Murder at the Spring Ball by Benedict Brown. Read for the Messy Middle summer reading challenge.

Our Wives Under the Sea by Julia Armfield. Interesting reading during the search for the Titan sub. Read for #SciFiJune.

Big Trouble in Little Rodentia by Disney. Cute little Zootopia cash-grab for Amazon’s quarterly Kindle challenge. I do them to get myself to read from my massive stash of Kindle books, but I ran short on time and had to buy something short and cheap to fit the prompt.

The Light Princess by George MacDonald. Weird little 19th-century fairy tale about a princess who is robbed of her gravity (in every sense of the word) by a bitter aunt. Read for the GenreLand book club.

The Stardust Thief by Chelsea Abdullah. Entertaining adventure but a little too much going on and too many characters for me to keep track of while driving.

Agatha’s First Case by M.C. Beaton. A prequel to the Agatha Raisin series. I downloaded this before watching an episode of the TV show, which I thought was awful, and I almost deleted it. But I needed a short audiobook for Summerween. It’s better than the show, I’ll give it that.

I quite liked the other six books on my list:

Heartstopper, Vol. 1 by Alice Oseman. A sweet YA gay romance graphic novel. More vibes than plot. Another Kindle challenge time-crunch pick, but the library had it on Kindle, so I didn’t have to buy it.

Do Androids Dream of Electric Sheep by Philip K. Dick. Very different from the film, and as usual for PKD, a lot of it didn’t work for me, but I could say the same of Blade Runner. Overall, a hit, though. I read it for #SciFiJune but I also counted it for June on the Range because it’s set (mostly) in San Francisco, it has bounty hunters, it has shootouts, it has a ghost town, and it even has livestock.
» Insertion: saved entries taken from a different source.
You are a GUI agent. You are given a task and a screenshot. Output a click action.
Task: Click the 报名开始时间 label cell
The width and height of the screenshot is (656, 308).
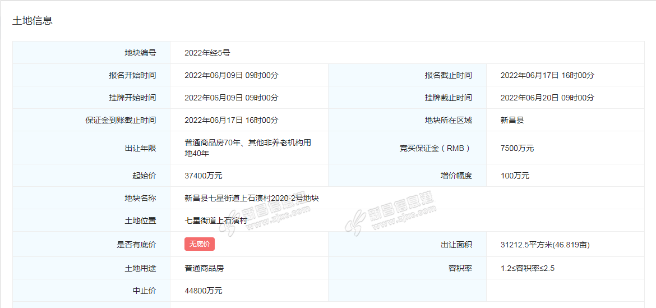coord(132,75)
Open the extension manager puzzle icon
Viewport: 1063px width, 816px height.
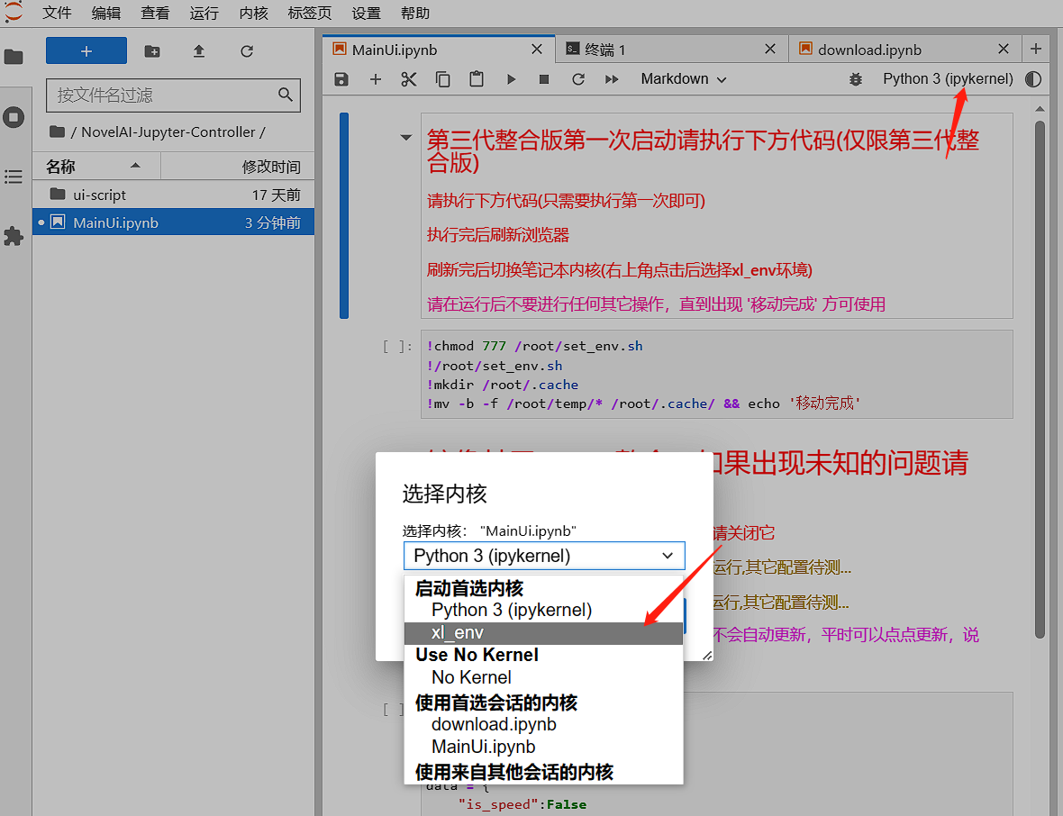point(14,236)
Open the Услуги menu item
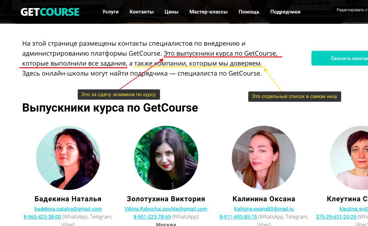Screen dimensions: 368x226 110,12
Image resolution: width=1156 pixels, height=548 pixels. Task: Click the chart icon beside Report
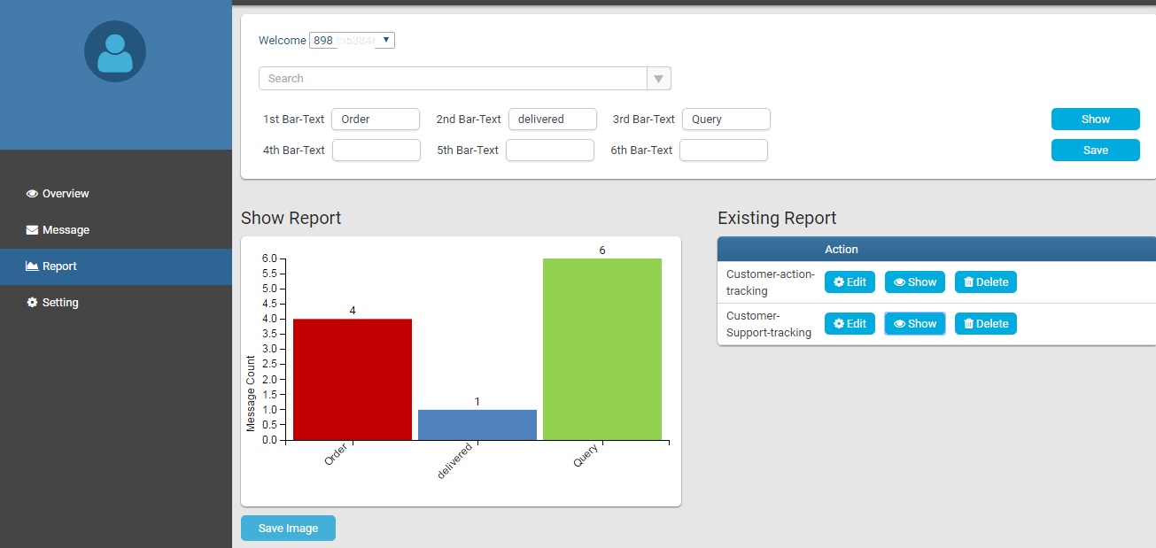point(33,266)
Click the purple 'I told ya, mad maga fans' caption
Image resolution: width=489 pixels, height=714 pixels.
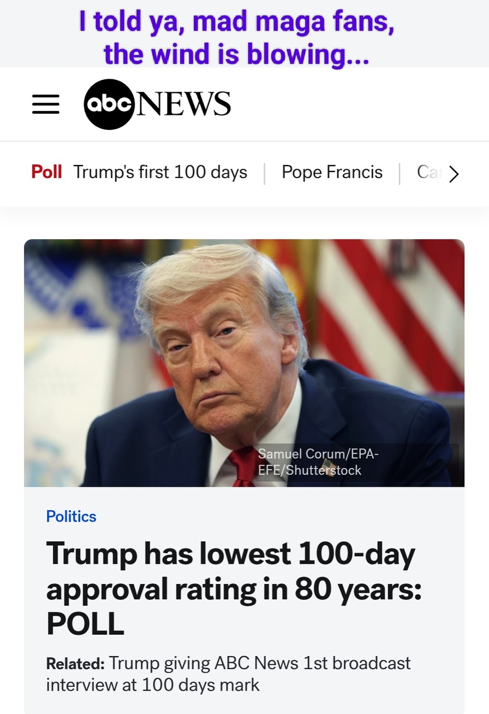[x=236, y=22]
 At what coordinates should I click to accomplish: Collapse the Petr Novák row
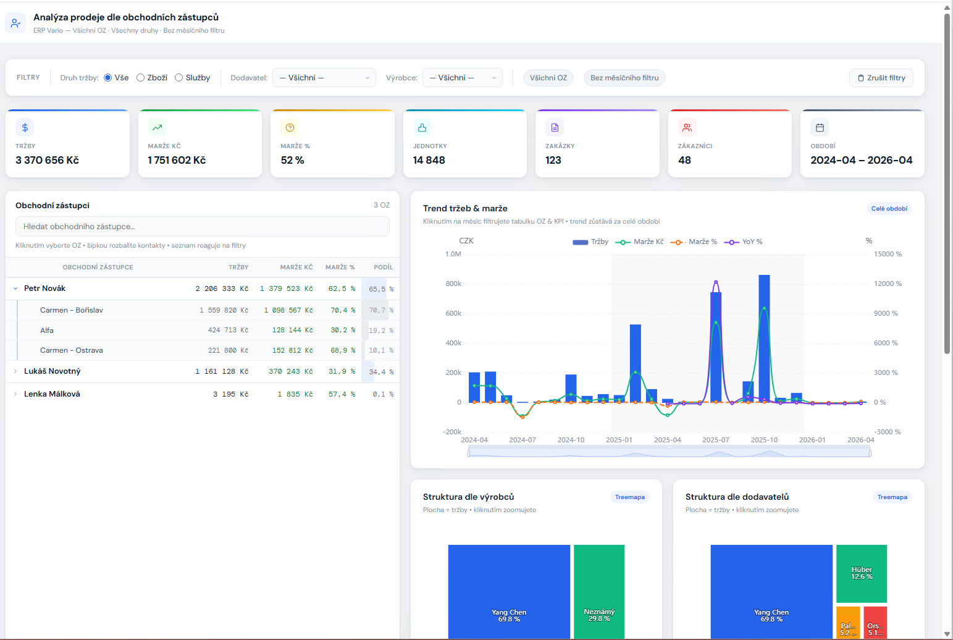pyautogui.click(x=15, y=288)
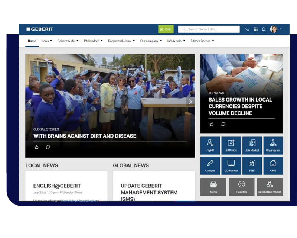Like the Sales Growth top news
297x238 pixels.
coord(212,124)
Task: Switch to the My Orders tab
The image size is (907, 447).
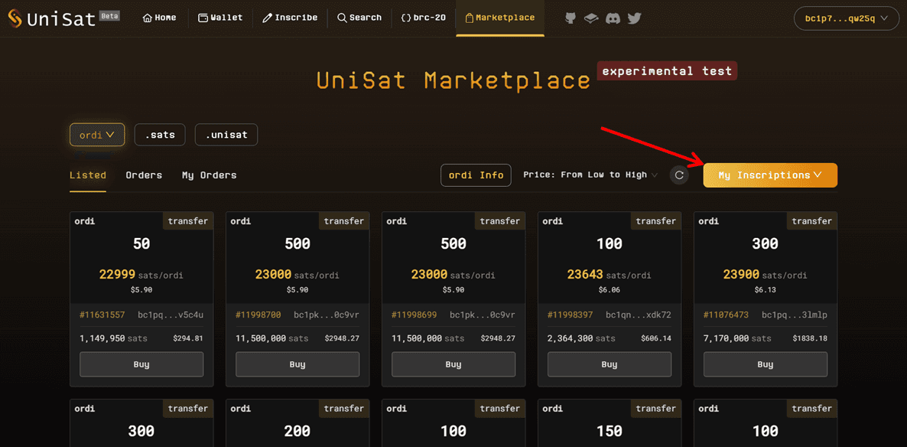Action: click(x=209, y=175)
The Likeability Trap: How to Break Free and Succeed as You Are by Alicia Menendez. Mostly a depressing analysis of why and how much it sucks to be a woman in America. But there is some practical advice at the end. This was on the Sirens Conference reading list.

This Time Tomorrow by Emma Straub. Think Peggy Sue Got Married meets Groundhog Day. It’s a sort of memorial for the author’s father, Peter Straub, as well as a celebration of father-daughter relationships in general and a fun meta examination of the time travel and time loop genres. I was visiting my father at the time, so this one hit me in the feels. Read for the High Tea Book Club.

The Immortal Life of Henrietta Lacks by Rebecca Skloot. A sobering look at the great disservice done to a woman who unknowingly made huge contributions to science and the impact it has had on her family ever since. And that barely scratches the surface of what this book explores. Read for the Stranger Than Fiction book club.

Someone Like Me: How One Undocumented Girl Fought for Her American Dream by Julissa Arce. A moving memoir of what DACA meant to one of the first Dreamers. Read for the 52 Book Club’s summer reading game.